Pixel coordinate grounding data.
= = =
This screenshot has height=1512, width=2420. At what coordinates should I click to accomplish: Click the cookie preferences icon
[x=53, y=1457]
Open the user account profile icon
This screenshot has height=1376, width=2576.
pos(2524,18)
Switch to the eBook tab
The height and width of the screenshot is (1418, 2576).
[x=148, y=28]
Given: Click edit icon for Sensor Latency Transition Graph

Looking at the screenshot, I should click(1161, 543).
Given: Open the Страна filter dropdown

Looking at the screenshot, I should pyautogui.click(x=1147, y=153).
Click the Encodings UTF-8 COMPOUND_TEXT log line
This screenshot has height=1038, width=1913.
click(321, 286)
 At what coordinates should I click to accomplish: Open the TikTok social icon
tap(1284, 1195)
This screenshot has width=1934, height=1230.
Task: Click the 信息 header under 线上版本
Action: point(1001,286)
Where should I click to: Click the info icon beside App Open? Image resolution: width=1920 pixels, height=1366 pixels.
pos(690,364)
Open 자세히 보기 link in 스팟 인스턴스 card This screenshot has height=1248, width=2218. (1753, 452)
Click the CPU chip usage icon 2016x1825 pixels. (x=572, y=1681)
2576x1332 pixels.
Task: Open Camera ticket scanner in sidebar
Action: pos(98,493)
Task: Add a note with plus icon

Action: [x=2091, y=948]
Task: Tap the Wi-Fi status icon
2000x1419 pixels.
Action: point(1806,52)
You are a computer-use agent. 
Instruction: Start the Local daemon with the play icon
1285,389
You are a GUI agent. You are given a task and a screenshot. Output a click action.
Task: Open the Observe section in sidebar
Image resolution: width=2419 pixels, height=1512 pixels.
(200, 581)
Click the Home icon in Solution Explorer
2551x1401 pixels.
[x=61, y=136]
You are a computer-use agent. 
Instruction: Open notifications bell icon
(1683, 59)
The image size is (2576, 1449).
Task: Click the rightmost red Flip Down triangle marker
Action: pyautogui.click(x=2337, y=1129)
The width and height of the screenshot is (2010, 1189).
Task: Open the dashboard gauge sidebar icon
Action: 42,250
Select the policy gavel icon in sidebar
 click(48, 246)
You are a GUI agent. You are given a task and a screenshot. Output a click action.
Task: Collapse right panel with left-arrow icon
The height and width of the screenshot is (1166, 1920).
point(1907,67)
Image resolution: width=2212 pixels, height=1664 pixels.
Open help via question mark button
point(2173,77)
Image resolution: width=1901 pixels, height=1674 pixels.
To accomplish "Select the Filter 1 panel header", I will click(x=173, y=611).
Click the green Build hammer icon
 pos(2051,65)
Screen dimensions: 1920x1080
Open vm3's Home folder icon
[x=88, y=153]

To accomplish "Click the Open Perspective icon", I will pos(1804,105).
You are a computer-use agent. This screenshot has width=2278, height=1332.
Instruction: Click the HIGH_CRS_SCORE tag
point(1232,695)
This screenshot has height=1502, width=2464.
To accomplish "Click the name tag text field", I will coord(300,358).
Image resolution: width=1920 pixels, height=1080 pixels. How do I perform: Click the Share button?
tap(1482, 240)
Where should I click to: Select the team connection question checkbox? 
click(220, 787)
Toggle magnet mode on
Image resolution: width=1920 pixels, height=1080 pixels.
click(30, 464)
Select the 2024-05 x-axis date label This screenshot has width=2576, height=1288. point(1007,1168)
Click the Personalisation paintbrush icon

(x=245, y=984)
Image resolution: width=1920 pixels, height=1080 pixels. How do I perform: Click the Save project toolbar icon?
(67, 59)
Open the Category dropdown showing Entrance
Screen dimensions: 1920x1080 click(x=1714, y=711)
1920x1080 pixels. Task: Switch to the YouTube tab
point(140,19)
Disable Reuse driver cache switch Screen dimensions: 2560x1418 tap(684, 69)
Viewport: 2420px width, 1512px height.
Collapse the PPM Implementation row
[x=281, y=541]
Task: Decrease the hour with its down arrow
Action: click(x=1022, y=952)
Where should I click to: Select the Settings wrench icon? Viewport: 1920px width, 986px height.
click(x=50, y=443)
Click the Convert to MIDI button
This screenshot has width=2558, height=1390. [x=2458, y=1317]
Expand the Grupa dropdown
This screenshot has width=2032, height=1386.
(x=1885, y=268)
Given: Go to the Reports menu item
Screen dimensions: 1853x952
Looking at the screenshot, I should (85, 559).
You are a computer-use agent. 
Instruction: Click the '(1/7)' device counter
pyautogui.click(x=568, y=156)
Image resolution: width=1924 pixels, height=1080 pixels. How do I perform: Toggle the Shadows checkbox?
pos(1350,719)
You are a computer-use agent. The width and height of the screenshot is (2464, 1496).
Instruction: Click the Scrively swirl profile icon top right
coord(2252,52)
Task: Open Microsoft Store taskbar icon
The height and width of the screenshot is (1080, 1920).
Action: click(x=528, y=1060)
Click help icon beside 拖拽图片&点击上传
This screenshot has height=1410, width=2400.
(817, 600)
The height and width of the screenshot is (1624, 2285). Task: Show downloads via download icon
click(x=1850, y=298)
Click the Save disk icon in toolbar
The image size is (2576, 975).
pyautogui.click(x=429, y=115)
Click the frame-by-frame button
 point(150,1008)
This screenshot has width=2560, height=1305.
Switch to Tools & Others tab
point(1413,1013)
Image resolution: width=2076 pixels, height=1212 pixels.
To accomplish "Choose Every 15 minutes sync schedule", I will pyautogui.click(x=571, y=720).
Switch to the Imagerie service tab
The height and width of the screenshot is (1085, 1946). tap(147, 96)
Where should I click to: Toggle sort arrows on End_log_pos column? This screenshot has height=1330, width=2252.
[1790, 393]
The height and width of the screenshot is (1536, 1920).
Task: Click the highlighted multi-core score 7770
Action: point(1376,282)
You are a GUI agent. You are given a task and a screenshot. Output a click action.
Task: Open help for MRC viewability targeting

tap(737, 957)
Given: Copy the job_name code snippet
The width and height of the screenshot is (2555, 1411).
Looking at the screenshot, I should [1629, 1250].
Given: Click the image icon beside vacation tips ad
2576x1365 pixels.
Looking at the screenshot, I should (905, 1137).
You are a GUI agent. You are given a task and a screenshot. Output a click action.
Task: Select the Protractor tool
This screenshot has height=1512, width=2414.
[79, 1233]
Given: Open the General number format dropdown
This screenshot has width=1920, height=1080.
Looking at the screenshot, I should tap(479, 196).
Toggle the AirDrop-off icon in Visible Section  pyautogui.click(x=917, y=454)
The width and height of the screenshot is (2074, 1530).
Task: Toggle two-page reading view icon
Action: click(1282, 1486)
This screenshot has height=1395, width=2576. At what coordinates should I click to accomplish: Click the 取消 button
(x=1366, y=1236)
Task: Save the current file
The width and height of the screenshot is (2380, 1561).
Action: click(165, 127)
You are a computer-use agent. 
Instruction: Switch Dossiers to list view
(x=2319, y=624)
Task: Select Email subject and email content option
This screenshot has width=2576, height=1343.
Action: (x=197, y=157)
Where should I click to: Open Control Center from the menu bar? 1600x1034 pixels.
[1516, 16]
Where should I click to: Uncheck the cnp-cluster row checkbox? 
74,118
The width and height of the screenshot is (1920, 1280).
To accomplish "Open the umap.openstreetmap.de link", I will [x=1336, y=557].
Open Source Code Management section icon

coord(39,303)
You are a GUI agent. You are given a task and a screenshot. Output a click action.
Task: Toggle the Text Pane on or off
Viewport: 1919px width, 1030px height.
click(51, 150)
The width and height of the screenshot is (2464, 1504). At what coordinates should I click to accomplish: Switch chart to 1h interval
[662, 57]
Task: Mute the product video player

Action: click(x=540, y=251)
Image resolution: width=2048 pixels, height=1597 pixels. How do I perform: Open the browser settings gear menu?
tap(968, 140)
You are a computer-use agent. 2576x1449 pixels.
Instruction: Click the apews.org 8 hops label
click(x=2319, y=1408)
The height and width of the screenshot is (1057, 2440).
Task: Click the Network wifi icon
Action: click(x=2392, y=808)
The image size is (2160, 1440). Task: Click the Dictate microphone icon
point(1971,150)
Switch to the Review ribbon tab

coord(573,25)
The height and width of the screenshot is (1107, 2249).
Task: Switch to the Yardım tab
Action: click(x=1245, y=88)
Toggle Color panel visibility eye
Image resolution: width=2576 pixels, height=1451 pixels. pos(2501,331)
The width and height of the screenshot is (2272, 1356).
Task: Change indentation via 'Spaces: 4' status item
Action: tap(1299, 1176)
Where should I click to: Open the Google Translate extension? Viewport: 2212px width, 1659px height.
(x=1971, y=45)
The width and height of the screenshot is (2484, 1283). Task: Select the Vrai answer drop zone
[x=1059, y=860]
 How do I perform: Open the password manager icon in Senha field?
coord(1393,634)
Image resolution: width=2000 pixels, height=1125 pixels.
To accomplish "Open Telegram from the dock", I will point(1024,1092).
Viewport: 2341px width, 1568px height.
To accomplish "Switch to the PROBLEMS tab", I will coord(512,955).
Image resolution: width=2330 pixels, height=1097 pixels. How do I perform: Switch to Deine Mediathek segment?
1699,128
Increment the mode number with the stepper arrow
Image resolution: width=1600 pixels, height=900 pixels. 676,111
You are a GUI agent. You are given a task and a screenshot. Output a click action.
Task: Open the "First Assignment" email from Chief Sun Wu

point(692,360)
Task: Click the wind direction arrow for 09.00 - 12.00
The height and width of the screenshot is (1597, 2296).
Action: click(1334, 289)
= = =
Restate word for word only the lines above from the line containing "Instruction: Click the HIGH_CRS_SCORE tag" to the line containing "Disable Reuse driver", both of them included.

Instruction: Click the HIGH_CRS_SCORE tag
point(1232,695)
This screenshot has height=1502, width=2464.
To accomplish "Click the name tag text field", I will coord(300,358).
Image resolution: width=1920 pixels, height=1080 pixels. How do I perform: Click the Share button?
tap(1482, 240)
Where should I click to: Select the team connection question checkbox? 
click(220, 787)
Toggle magnet mode on
Image resolution: width=1920 pixels, height=1080 pixels.
click(30, 464)
Select the 2024-05 x-axis date label This screenshot has width=2576, height=1288. point(1007,1168)
Click the Personalisation paintbrush icon

(x=245, y=984)
Image resolution: width=1920 pixels, height=1080 pixels. How do I perform: Click the Save project toolbar icon?
(67, 59)
Open the Category dropdown showing Entrance
Screen dimensions: 1920x1080 click(x=1714, y=711)
1920x1080 pixels. Task: Switch to the YouTube tab
point(140,19)
Disable Reuse driver cache switch Screen dimensions: 2560x1418 tap(684, 69)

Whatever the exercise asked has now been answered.